La corsica antica - Versione latino Livio

La corsica antica versione latino Livio

Corsica neque amplitudine neque opibus cum Sardinia comparanda est: tertium tamen inter insulas magnitudinis locum obtinere creditur.

La Corsica non dev'essere paragonata per estensione e risorse alla Sicilia: tuttavia, vien ritenuta detenere il terzo posto, in quanto a grandezza, tra le isole.

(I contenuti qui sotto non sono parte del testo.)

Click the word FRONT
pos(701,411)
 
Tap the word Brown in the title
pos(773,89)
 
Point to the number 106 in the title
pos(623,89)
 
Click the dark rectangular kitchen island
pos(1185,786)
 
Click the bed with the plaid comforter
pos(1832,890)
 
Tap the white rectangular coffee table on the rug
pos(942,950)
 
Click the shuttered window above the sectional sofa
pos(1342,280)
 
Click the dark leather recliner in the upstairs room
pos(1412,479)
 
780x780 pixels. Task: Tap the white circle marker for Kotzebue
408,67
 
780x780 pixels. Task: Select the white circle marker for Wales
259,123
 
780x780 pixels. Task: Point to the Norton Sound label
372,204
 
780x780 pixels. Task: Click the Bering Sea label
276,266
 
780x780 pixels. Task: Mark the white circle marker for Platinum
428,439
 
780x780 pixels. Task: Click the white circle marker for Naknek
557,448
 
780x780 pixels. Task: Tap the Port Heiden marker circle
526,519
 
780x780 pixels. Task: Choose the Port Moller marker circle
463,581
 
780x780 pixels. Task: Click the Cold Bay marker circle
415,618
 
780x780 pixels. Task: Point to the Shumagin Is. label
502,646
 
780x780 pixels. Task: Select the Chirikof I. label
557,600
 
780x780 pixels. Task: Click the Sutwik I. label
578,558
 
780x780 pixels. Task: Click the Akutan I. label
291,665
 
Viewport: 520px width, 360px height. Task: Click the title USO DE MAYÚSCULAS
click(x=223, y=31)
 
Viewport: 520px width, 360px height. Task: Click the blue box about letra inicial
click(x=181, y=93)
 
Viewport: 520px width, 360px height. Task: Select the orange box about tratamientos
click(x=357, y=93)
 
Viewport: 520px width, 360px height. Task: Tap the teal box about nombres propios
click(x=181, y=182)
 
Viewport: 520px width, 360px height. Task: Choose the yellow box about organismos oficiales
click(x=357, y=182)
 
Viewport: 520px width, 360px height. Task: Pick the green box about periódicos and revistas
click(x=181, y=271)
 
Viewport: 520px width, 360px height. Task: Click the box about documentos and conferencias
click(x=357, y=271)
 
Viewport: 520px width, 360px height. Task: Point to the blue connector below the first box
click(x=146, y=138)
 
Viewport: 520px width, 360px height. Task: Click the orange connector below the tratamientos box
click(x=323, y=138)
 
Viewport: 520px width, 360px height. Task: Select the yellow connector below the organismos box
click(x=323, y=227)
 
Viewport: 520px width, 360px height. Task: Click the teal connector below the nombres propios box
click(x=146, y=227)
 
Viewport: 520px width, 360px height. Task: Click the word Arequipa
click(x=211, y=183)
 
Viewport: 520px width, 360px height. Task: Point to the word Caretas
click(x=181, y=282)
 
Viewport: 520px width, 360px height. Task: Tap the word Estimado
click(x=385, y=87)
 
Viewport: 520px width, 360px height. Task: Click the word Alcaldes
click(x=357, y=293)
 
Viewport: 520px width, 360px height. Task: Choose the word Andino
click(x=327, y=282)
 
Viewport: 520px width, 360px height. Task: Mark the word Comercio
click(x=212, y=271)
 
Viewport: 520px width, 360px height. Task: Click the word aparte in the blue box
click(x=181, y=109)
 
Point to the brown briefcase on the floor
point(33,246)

Gli abitanti tramandano che prese il nome da una tale Corsa: raccontano che un toro del suo allevamento si fosse allontanato dalla Liguria per giungere alla volta di questa isola. Si presenta montuosa, impervia, interamente impraticabile per buona parte del luogo: ragion per cui, gli uominiche riproducono in tutto i tratti del territorio, privi di ogni culto umano quasi ancor più selvaggi delle stesse fiere.

Ridotti in schiavitù, a malapena si adattano alla consuetudine, ma muoiono, perché incapaci di tollerare con pazienza del lavoro, o risultano non graditi ai padroni, a causa della testardaggine e stupidità.

L'isola abbonda di miele, ma dal sapore asprigno, tipico del fiore di bosso, che la Corsica offre in abbondante, fertile quantità. Ciononostante, lo stesso viene ritenuto molto benefico alla salute; e c'è chi ritiene che gli uomini in Corsica vivano a lungo perché si nutrono spesso con codesto miele. Le città, non sono molto estese e popolose; se ne annoverano tuttavia più di 30, due delle quali sono sicuramente le più importanti: Aleria e Nicea.